A co-worker said Conrade came to work at a gas station the morning of Sept. 22 with a discolored finger, a deep cut on her palm and a cut on her arm, according to the complaint.
Conrade admitted to helping Nelson put a plastic tote covered by a blanket in the trunk of her car the night of Sept. 22. She said she assumed the tote contained Schunk’s body, according to the complaint.
A surveillance video showed Nelson and Conrade buying 55-gallon plastic garbage bags, bleach and a finger splint at Wal-Mart in Apple Valley, Minn., on Sept. 22 at 3 p.m. — about one hour after Conrade said Nelson had picked her up from work.
The trunk of Conrade’s car was lined with plastic bags, which had Schunk’s blood and Nelson’s fingerprints on them, the complaint said.
Police also searched Nelson’s estranged wife’s St. Paul home, where she said Nelson came on the morning of Sept. 22 and dropped off a backpack and a garbage bag. She said he also brought a kitchen knife, which he threw on the roof of the apartment building, according to the complaint.
Among other items covered in blood, the garbage bag contained the University of Minnesota sweatshirt that Schunk was last seen wearing, riddled with puncture marks and stained light green, apparently from bleach.
Though Conrade and Nelson continually denied killing Schunk, Backstrom said the evidence police have collected prove they aided each other in her murder.
Nelson’s past
Schunk and Conrade shared similar experiences while dating Nelson.
Conrade told police that Schunk had once called her and they had discussed how Nelson had cheated on each of them and all the women he’d been involved with.
Conrade said she and Nelson had been dating on and off for a year, the charges said. Nelson was controlling, she told police, and she was afraid of him. According to the complaint, Conrade said Nelson had assaulted her in the past.

- - - -

→ Work to be completed
From the excerpt above, list every item that the surveillance video showed Nelson and Conrade buying at Wal-Mart.

→ Collected material
- - - -

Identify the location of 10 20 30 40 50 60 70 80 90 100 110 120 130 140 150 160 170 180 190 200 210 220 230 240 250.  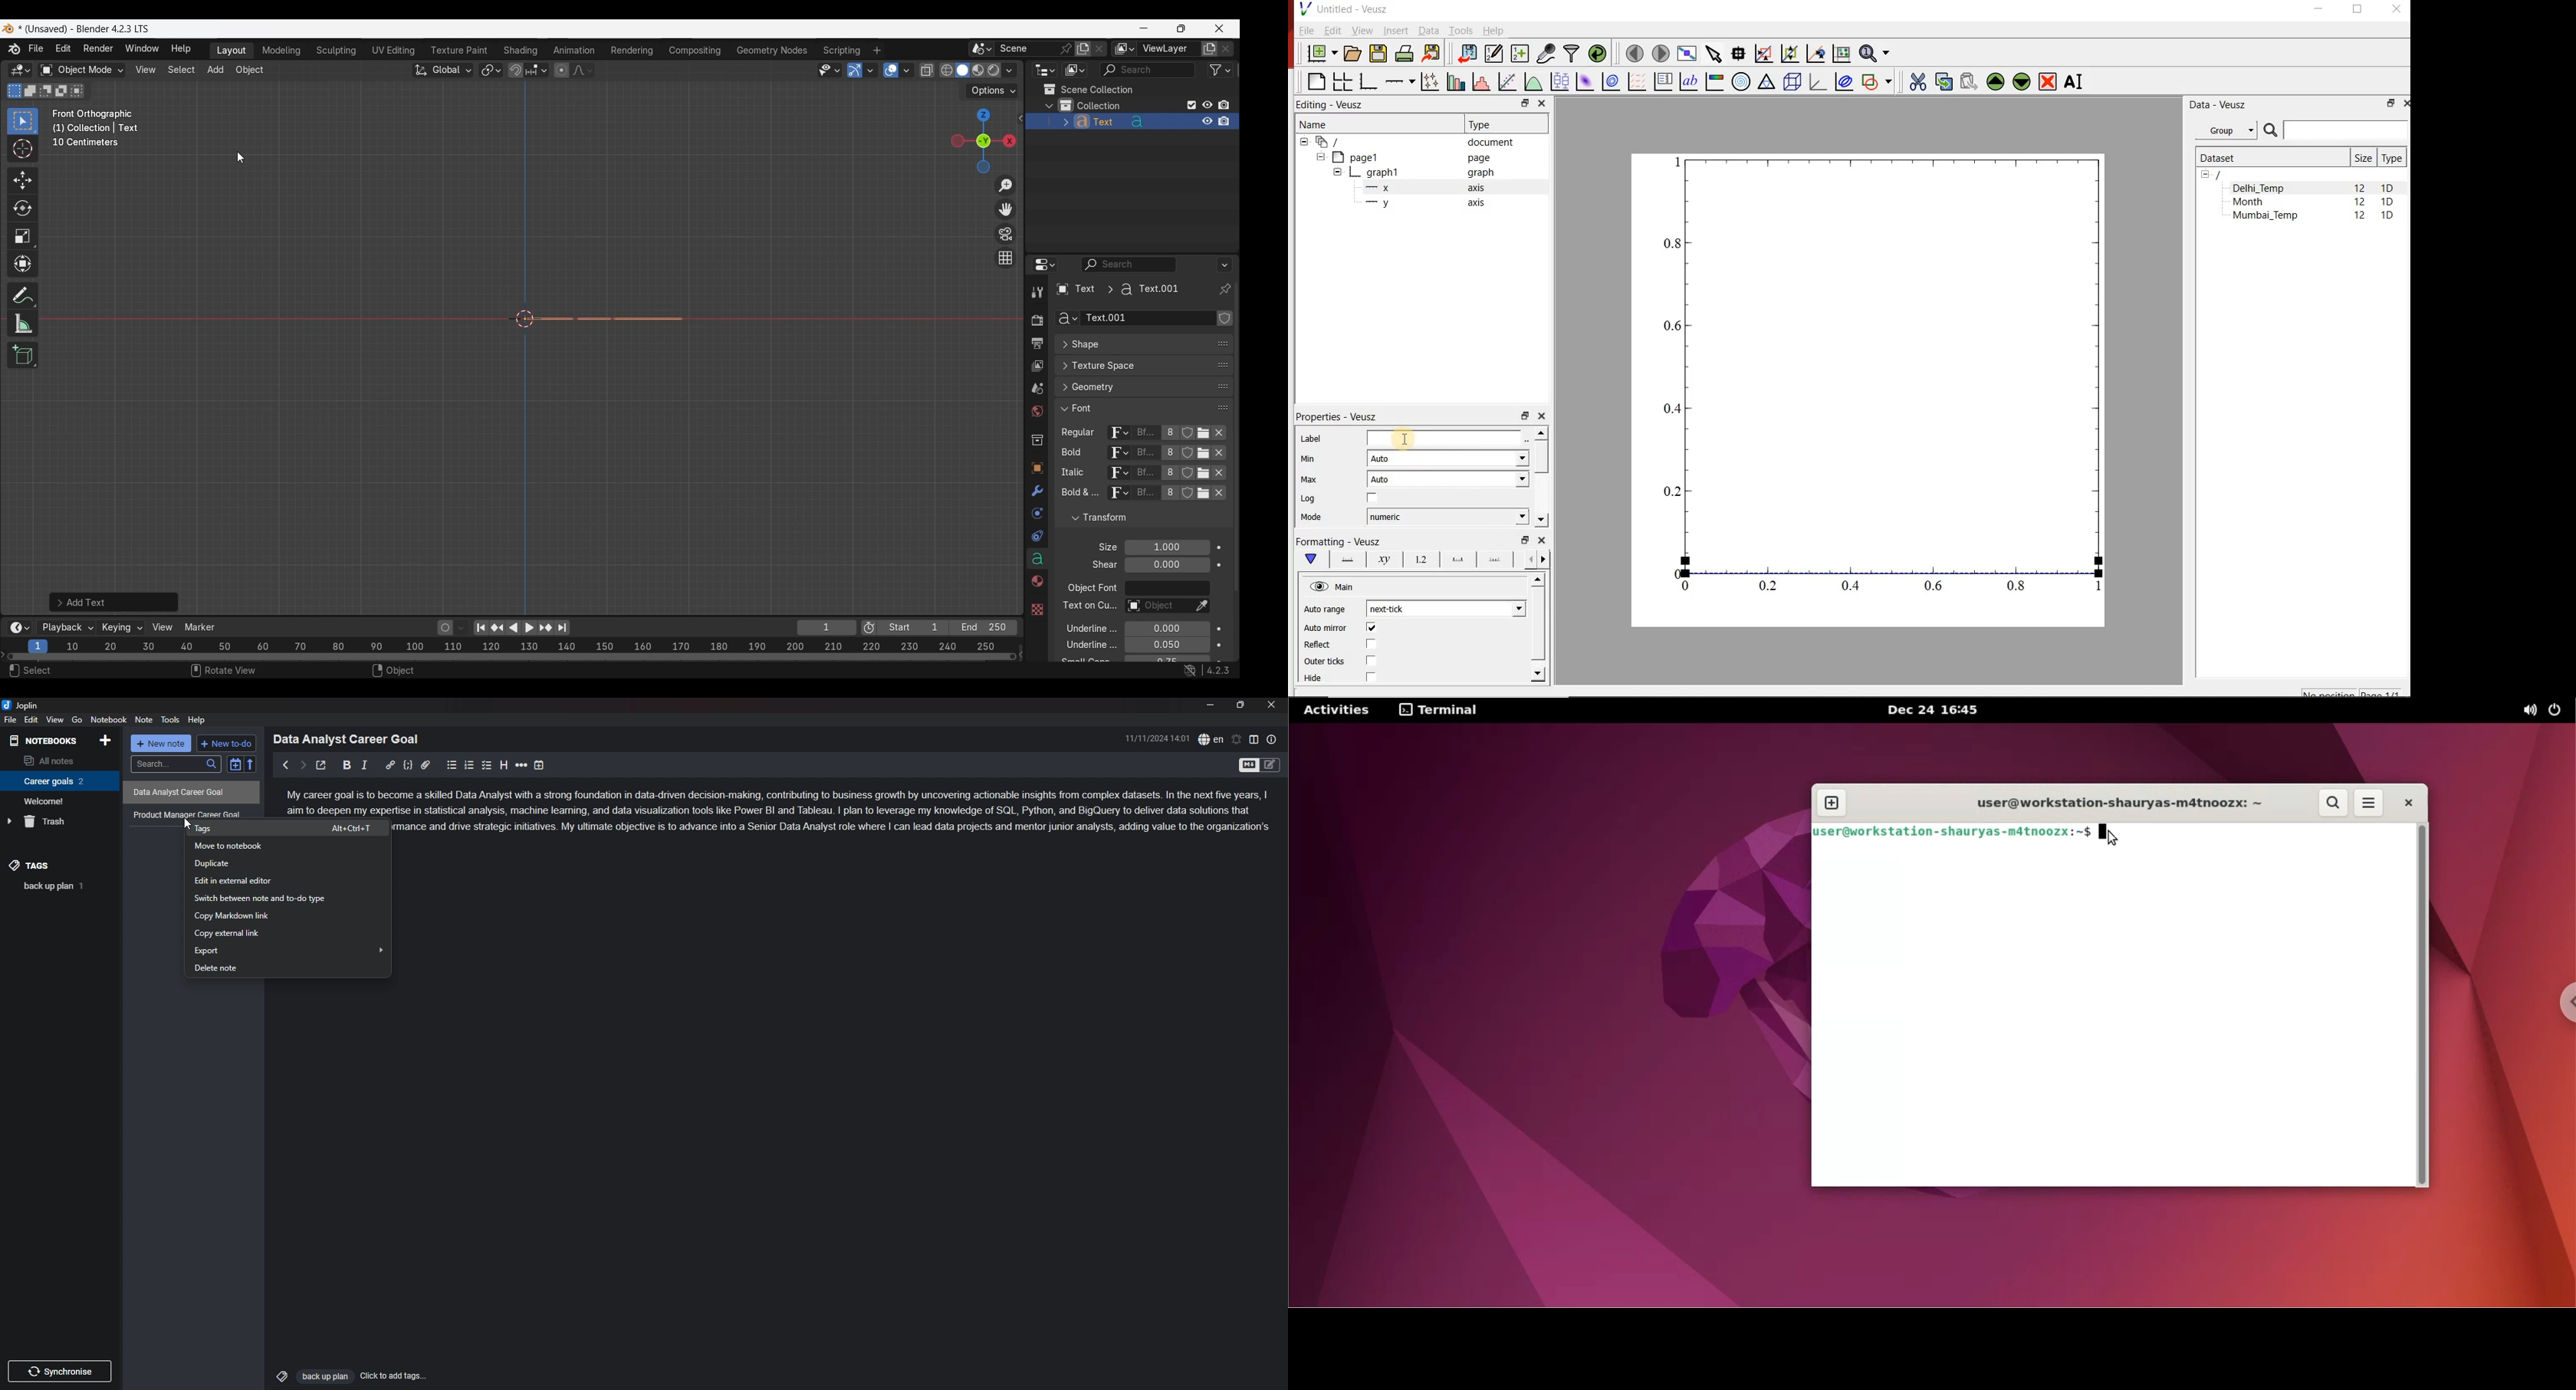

- - - -

→ Completed exercise
55-gallon plastic garbage bags, bleach, a finger splint